For the next forbidden fruit-the taste
Of apricots and ripe gruyère is on the hand
He licks-the next wide-open mouth
To slip his tongue into like a communion
Wafer. The consolation
Of martyrs is that the God
For whom they suffer will see
Their wounds, their wildernesses.
He’s pulled a fresh sheet
Up over himself,

As if waiting for his goodnight kiss
While the naked boy performs what he once did
For himself.

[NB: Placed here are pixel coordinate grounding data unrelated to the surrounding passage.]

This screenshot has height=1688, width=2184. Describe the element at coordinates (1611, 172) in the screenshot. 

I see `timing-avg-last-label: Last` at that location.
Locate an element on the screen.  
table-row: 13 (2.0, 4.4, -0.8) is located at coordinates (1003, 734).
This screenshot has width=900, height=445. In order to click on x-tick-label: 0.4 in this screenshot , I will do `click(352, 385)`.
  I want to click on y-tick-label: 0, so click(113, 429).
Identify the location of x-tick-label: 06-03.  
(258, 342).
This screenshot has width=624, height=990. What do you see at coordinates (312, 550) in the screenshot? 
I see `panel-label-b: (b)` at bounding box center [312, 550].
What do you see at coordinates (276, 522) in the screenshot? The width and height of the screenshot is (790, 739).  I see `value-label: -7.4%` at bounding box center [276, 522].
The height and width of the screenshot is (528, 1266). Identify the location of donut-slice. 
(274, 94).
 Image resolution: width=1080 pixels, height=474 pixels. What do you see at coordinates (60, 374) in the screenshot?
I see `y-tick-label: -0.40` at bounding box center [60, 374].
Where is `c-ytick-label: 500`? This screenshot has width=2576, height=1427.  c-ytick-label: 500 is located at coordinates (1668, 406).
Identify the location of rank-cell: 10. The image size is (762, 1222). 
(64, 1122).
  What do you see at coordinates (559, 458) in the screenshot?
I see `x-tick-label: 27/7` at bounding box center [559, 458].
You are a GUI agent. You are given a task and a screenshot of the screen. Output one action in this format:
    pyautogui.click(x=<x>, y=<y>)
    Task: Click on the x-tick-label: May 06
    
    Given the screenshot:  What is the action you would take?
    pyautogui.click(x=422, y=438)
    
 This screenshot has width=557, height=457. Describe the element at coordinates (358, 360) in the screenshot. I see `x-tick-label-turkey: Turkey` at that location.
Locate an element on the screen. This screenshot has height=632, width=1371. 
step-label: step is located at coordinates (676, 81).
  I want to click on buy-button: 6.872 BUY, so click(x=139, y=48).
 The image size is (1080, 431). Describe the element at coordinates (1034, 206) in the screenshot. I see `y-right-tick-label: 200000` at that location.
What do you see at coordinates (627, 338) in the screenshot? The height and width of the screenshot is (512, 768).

It’s only suffering
Can make us all more than brutes, the way that boy
Suffers the silvery thread
To be spun inside himself,
The snail-track left on lilac,
Its lustrous mirror-writing,
The mysterious
Laws drawn through our lives

Like a mother’s hand through her son’s hair . . .
But again nothing comes of it. The signal
Must be given, the small bedside bell.
He needs his parents to engender himself,
To worship his own body
As he watches them adore
Each other’s. The two cages
Are brought in like the holy
Sacrament. Slowly
The boy unveils them.

The votive gaslights seem to flicker.
Her dying words were “What have you done to me?”
In each cage a rat, and each rat starved
For three days, each rat furiously circling
The pain of its own hunger.
Side by side the two cages
Are placed on the bed, the foot
Of the bed, right on the sheet
Where he can see them
Down the length of his

Body, helpless now as it waits there.
The rats’ angry squealing sounds so far away.
He looks up at his mother-touches
Himself-at the photograph on the dresser,
His mother in her choker
And her heavy silver frame.
The tiny wire-mesh trap doors
Slide open. At once the rats
Leap at each other,
Claws, teeth, the little

Shrieks, the flesh torn, torn desperately,
Blood spurting out everywhere, hair matted, eyes
Blinded with blood. Whichever stops
To eat is further torn. The half-eaten rat
Left alive in the silver
Cage the boy-he keeps touching
Himself-will stick over and
Over with a long hatpin.
Between his fingers
He holds the pearl drop.

She leans down over his bed, her veil
Half-lifted, the scent of lilac on her glove.
His father hates her coming to him
Like this, hates her kissing him at night like this.